QUÉ SE PIDE
Expresa como tabla Markdown las líneas de los datos desde la que contiene "1456x818 pixels. Task: Expand" hasta la que contiene "click(47, 372)", ambas incluidas y sin las líneas en blanco. Usa las columnas Número y Línea de datos.
··· DATOS DE ENTRADA
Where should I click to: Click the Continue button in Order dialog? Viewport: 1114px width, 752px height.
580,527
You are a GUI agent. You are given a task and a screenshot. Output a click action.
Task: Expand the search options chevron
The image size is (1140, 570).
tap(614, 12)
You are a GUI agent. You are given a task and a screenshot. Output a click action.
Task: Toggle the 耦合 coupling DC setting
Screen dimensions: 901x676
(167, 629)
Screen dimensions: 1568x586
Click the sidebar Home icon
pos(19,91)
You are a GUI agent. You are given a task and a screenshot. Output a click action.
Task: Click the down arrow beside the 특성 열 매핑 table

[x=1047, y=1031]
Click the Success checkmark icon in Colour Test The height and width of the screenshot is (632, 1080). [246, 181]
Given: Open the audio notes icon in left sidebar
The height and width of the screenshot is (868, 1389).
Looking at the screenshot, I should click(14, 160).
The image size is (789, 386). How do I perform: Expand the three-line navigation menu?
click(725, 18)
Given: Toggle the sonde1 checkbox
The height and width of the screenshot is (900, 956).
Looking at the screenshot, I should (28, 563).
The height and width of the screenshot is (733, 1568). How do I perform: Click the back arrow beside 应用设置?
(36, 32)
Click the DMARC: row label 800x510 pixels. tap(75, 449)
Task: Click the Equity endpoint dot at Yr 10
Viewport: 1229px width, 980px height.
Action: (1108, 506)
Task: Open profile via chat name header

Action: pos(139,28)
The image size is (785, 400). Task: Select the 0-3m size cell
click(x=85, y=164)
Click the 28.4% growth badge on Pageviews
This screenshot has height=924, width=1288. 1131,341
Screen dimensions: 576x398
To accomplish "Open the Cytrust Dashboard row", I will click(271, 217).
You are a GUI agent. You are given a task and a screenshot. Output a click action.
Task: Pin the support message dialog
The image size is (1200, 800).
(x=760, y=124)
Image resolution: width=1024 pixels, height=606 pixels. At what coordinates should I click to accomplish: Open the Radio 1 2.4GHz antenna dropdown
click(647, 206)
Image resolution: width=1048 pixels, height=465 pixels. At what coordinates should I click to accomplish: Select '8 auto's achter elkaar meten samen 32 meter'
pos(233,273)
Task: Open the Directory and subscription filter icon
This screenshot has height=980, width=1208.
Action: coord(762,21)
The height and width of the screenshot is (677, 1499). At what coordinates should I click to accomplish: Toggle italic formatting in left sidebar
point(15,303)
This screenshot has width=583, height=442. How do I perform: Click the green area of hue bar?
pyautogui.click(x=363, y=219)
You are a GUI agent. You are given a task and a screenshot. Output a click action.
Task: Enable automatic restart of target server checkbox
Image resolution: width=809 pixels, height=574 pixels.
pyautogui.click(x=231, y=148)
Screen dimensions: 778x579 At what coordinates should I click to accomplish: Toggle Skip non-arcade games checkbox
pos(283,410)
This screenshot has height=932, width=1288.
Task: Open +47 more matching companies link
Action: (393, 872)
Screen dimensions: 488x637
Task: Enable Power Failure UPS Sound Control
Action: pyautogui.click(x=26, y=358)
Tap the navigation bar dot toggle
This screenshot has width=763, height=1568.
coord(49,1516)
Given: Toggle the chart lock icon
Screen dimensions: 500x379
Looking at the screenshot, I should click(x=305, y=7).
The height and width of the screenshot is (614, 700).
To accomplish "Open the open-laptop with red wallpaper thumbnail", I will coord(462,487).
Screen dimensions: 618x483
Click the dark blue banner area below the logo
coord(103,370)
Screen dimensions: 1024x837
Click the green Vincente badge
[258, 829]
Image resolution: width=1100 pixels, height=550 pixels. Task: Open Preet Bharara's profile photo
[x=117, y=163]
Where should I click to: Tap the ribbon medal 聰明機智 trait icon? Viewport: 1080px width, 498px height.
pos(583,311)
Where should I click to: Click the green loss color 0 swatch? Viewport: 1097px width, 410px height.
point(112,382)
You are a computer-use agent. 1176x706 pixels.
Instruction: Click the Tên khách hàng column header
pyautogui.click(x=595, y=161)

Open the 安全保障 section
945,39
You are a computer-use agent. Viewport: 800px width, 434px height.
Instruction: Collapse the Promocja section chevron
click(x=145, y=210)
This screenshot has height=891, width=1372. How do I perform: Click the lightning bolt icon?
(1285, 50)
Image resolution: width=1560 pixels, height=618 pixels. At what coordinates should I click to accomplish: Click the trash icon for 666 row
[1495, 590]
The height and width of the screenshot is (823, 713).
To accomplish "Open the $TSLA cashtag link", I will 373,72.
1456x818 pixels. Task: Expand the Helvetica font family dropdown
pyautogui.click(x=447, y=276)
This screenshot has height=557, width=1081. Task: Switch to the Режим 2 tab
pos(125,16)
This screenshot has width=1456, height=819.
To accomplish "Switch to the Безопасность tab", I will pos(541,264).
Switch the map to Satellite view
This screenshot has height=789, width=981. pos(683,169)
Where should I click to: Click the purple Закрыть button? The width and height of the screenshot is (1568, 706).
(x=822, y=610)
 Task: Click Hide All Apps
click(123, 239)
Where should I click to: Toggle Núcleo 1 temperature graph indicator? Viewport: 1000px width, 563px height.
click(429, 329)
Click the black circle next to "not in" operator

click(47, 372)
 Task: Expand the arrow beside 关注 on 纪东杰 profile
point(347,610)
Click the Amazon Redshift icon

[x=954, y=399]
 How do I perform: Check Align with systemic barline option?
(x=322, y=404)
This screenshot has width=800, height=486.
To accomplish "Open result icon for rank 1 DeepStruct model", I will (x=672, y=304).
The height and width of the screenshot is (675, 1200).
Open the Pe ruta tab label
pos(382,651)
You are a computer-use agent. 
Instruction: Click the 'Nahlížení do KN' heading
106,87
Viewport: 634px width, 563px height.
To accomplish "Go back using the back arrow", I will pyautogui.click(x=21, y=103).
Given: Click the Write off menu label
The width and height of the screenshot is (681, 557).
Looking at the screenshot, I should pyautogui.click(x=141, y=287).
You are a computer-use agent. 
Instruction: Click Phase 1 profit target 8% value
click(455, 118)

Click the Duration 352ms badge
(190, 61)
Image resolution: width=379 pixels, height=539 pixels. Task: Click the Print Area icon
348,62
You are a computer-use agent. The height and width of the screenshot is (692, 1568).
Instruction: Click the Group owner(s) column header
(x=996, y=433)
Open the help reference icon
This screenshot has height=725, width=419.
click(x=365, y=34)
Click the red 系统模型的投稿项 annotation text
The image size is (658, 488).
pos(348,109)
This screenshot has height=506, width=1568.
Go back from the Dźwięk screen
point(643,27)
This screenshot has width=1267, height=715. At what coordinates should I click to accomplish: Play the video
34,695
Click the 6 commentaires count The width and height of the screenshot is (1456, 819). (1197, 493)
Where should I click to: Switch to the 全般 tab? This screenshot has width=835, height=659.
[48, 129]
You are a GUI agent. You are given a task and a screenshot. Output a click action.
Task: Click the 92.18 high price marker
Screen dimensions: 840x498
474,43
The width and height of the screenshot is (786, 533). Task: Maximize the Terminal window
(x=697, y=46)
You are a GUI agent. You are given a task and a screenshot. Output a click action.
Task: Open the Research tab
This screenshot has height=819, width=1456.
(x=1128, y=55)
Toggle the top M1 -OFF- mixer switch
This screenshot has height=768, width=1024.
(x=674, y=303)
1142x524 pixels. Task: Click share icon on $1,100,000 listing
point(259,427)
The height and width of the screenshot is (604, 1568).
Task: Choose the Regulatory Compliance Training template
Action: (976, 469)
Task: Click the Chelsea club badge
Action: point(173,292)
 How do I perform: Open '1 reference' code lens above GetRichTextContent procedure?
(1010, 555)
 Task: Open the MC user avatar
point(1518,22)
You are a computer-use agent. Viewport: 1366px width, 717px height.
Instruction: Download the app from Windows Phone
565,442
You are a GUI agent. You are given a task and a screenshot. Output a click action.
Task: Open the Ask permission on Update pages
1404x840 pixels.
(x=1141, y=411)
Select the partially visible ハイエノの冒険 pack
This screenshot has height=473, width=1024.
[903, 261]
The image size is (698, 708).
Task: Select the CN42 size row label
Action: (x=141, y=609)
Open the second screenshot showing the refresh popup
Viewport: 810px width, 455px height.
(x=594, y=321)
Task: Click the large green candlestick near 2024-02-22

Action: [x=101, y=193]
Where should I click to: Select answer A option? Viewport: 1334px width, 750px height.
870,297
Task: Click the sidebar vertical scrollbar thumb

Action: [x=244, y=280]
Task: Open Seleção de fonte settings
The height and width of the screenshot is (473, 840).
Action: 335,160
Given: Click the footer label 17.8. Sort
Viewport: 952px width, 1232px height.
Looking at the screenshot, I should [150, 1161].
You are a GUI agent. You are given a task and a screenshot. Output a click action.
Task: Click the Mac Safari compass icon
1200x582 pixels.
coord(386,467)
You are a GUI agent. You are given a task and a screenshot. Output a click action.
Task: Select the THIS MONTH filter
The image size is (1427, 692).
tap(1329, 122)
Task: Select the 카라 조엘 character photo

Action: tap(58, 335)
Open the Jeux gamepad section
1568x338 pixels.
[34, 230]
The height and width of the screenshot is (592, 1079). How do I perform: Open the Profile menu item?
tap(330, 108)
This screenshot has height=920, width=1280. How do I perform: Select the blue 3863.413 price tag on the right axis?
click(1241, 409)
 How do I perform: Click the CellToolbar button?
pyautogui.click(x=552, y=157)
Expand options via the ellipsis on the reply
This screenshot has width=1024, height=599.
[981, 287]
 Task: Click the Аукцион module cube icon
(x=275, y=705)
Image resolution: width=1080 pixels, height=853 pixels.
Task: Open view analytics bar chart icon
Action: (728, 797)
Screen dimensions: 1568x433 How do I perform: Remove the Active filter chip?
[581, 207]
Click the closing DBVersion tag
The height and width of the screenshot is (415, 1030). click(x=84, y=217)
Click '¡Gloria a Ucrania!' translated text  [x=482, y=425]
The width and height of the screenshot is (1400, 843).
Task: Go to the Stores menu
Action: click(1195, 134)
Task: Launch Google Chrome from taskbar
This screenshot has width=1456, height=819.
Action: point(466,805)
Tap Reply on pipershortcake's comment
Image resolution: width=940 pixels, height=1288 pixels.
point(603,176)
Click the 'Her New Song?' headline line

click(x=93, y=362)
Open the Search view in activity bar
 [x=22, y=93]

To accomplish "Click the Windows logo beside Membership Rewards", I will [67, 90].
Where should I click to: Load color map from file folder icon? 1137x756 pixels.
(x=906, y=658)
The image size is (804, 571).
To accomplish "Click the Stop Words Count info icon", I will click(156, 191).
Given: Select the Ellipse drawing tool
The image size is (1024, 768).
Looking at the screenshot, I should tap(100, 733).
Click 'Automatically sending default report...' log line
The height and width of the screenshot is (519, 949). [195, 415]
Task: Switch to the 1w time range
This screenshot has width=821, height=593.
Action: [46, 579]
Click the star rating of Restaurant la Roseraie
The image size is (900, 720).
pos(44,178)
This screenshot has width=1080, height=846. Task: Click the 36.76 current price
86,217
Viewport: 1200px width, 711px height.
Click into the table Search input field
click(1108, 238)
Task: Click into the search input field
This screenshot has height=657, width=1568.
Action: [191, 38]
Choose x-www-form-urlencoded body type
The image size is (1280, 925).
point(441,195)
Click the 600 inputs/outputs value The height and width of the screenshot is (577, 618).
······
SOLUCIÓN
| Número | Línea de datos |
|---|---|
| 1 | 1456x818 pixels. Task: Expand the Helvetica font family dropdown |
| 2 | pyautogui.click(x=447, y=276) |
| 3 | This screenshot has height=557, width=1081. Task: Switch to the Режим 2 tab |
| 4 | pos(125,16) |
| 5 | This screenshot has width=1456, height=819. |
| 6 | To accomplish "Switch to the Безопасность tab", I will pos(541,264). |
| 7 | Switch the map to Satellite view |
| 8 | This screenshot has height=789, width=981. pos(683,169) |
| 9 | Where should I click to: Click the purple Закрыть button? The width and height of the screenshot is (1568, 706). |
| 10 | (x=822, y=610) |
| 11 |  Task: Click Hide All Apps |
| 12 | click(123, 239) |
| 13 | Where should I click to: Toggle Núcleo 1 temperature graph indicator? Viewport: 1000px width, 563px height. |
| 14 | click(429, 329) |
| 15 | Click the black circle next to "not in" operator |
| 16 | click(47, 372) |